Fresh, Frozen or Canned Fruit and Vegetables: All Can Be Healthy Choices
Fresh produce, canned and frozen fruits and vegetables can all help to meet the recommended daily amount of each.
Canned Fruits and Vegetables
Canned fruits and vegetables are convenient to have on hand. They usually have a long shelf life and are inexpensive.
- Check the sodium. Sodium is often added to canned vegetables and beans to preserve them. You can reduce the amount of sodium you consume by rinsing and draining the canned food before eating it. When grocery shopping, compare the sodium content on the Nutrition Facts label and choose the product with the lowest amount. Look for products with:
- Low sodium (<140 mg/serving)
- Reduced sodium (25% less sodium than the regular canned produce per serving)
- Sodium free (<5mg per serving)
- No salt added (No salt is added during processing but may not be sodium free unless stated.)
- Check for added sugar.
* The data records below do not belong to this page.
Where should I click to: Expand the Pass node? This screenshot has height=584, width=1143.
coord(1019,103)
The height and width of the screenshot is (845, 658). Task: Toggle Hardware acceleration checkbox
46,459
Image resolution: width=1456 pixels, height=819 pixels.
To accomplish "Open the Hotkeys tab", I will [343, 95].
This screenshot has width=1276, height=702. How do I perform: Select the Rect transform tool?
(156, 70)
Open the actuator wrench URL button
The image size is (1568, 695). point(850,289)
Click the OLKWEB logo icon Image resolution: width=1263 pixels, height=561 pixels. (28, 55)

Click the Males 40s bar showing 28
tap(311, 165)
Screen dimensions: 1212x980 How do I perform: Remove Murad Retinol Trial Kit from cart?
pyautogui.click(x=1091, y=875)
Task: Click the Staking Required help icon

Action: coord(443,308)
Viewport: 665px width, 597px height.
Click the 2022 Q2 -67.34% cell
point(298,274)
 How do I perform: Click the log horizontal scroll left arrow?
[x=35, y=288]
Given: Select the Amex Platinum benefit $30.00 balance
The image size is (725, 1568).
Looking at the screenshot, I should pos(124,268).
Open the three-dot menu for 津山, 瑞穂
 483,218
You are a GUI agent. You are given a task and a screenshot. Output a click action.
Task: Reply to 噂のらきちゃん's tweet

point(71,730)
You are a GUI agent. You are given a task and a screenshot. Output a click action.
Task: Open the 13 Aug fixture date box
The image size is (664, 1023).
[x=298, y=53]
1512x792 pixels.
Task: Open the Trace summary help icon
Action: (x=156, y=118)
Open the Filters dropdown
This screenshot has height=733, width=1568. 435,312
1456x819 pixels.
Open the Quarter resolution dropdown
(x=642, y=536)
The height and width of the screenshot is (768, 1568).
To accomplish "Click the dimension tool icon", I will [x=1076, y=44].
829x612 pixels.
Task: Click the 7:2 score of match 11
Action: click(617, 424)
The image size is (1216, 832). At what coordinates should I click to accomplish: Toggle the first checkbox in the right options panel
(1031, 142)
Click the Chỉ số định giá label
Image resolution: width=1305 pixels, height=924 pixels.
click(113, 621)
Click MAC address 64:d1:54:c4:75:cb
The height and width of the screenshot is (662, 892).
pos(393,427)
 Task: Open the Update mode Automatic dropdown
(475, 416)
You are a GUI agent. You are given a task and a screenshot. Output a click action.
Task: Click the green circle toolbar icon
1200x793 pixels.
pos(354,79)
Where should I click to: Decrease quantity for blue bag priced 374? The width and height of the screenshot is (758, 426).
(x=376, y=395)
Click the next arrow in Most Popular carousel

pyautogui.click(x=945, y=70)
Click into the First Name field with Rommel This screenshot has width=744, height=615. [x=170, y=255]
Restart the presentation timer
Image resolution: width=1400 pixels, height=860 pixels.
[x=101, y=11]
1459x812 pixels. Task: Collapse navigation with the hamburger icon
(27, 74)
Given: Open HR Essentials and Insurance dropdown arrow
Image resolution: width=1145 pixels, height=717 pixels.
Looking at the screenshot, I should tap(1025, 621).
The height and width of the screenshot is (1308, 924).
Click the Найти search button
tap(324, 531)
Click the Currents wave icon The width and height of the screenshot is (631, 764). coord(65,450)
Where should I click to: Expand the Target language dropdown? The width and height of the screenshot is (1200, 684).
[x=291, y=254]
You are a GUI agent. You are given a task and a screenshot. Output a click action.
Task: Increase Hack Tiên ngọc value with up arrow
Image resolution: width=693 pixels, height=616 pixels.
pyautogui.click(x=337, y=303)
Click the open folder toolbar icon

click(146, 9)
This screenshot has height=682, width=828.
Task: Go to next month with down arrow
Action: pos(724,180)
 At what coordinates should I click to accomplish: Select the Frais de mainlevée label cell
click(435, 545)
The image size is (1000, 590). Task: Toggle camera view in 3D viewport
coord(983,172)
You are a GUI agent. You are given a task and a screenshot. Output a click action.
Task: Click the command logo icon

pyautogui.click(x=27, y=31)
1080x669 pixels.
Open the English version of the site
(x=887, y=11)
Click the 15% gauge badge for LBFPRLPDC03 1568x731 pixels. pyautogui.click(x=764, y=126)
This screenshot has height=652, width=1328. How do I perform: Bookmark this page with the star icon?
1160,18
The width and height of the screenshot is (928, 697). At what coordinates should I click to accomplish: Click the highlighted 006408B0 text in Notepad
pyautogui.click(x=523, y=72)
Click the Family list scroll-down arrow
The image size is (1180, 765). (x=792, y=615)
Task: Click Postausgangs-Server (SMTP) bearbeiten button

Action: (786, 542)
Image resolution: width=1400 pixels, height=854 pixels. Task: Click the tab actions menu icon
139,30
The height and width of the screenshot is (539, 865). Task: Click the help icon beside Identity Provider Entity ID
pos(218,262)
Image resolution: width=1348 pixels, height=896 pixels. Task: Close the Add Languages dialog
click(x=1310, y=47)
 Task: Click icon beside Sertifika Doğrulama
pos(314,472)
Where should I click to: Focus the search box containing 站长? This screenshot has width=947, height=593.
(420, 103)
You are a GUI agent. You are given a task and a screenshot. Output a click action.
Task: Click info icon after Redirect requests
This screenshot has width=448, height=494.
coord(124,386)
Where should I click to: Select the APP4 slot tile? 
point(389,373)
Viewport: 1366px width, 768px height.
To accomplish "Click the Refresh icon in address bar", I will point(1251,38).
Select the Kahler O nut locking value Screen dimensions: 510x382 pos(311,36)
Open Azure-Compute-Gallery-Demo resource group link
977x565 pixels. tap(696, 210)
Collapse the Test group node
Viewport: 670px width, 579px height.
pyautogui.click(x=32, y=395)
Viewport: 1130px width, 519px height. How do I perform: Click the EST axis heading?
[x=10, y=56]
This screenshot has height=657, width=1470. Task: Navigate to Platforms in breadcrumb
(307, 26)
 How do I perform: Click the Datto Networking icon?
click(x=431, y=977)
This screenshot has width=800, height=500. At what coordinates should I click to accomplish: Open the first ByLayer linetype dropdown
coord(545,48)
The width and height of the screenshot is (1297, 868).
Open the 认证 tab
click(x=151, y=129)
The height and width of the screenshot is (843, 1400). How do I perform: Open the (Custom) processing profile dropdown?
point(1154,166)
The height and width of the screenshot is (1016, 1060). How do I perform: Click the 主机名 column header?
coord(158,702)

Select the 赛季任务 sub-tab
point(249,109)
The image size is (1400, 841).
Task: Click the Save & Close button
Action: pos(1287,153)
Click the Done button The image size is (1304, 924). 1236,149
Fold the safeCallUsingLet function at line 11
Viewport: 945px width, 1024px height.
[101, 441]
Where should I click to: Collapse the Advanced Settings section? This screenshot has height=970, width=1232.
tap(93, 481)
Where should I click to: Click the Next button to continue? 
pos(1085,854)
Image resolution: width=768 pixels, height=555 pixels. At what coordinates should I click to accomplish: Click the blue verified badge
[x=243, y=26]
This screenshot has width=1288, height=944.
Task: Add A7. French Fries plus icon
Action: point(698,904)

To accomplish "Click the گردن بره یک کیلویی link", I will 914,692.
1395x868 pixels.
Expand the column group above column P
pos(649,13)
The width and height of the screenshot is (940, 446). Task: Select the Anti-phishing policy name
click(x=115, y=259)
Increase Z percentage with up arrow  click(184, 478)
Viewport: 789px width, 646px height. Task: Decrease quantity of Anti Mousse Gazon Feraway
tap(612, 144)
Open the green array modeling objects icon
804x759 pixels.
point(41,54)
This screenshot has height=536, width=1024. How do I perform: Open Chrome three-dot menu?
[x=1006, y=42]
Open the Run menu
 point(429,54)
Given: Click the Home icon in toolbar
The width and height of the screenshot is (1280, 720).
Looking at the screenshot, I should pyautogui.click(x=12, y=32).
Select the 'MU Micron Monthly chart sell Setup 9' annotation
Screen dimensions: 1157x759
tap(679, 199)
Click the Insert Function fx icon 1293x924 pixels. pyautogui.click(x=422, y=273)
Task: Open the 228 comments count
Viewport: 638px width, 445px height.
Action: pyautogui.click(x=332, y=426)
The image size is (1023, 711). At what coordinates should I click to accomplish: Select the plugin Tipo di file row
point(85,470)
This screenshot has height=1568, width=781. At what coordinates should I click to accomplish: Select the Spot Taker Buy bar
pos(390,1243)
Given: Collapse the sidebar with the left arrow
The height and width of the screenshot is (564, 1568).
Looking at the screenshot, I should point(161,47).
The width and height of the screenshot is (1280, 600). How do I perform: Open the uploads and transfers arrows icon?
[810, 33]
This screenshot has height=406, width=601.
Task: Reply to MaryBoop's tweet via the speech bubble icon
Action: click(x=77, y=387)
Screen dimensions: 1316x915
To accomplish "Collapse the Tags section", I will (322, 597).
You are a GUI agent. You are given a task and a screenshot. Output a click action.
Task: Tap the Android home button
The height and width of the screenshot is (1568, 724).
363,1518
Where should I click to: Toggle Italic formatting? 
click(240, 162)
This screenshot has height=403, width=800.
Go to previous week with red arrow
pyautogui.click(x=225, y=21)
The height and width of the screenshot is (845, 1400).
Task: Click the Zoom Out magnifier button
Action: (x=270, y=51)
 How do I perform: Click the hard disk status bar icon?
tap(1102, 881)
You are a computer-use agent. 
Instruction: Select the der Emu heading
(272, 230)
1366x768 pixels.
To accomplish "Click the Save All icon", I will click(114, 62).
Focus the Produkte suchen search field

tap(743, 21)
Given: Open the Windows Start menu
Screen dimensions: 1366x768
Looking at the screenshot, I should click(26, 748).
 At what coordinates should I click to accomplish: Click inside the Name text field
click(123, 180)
Choose fruit that’s canned in water or its own 100% juice.
Here are some delicious ways to use canned fruits and vegetables.
- For a quick and filling vegetable soup, add rinsed and drained canned no-salt-added or reduced-sodium corn, tomatoes and pinto beans or other vegetables or beans to fat-free, low-sodium chicken broth.
- To make a healthy bean dip, use a blender or food processor to process rinsed and drained beans, such as reduced-sodium or no-salt-added chickpeas or northern beans. (Or you can use a fork to smash them in a bowl.) Add a small amount of olive oil, tahini, lemon juice and garlic powder for big flavor.
- For a healthy dessert, serve canned fruit without added sugar topped with fat-free, low-fat, no-sugar-added yogurt.
- For breakfast, top whole-grain cereal with canned fruit without added sugar.
Frozen Fruit and Vegetables
Frozen fruits and vegetables are picked at the peak of ripeness and then flash frozen to preserve optimal nutrition. They last for several months in the freezer and can be a very economical choice.
- Check the sodium. Compare the sodium content on the Nutrition Facts label and choose the product with the lowest amount. Vegetables frozen with added sauces and seasonings usually contain excess sodium and calories.
- Check for added sugar. Choose unsweetened frozen fruits that have been packaged in water or 100% fruit juice without added sugars.
Here are some delicious ways to use frozen vegetables and fruits.
- When boiling water for pasta, add frozen veggies at the end of the cooking time for added flavor, texture and nutrition.
- Blend frozen fruit with fat-fee/low-fat milk or fat-free/low-fat no-added-sugar yogurt.
- Gently fold frozen berries into baked goods and oatmeal.
Fresh Fruit and Vegetables
Fresh fruits and vegetables can be easy, portable choices. Take an apple, orange, banana, grapes or baby carrots when you’re on-the-go. These snacks will satisfy you and help to avoid snacks that are high in calories, saturated/trans fats, added sugar and sodium.
- Look for seasonal choices. Fresh fruit and vegetables grown locally or in your garden may be fresher than produce at the store that’s been picked weeks before, stored and shipped long distances. Locally grown foods also can have a lower environmental impact. Seek out farmers markets for fresh, seasonal options, too.
Here are some delicious ways to use fresh fruit and vegetables.
- Add extra vegetables to sandwiches, such as shredded carrot, sliced summer squash and avocado.
- Serve raw veggies with hummus for a healthy snack.
- Serve a colorful fruit salad for dessert.
- Add pureed fruits and veggies to sauces, smoothies, soups and more for a boost of flavor and nutrients.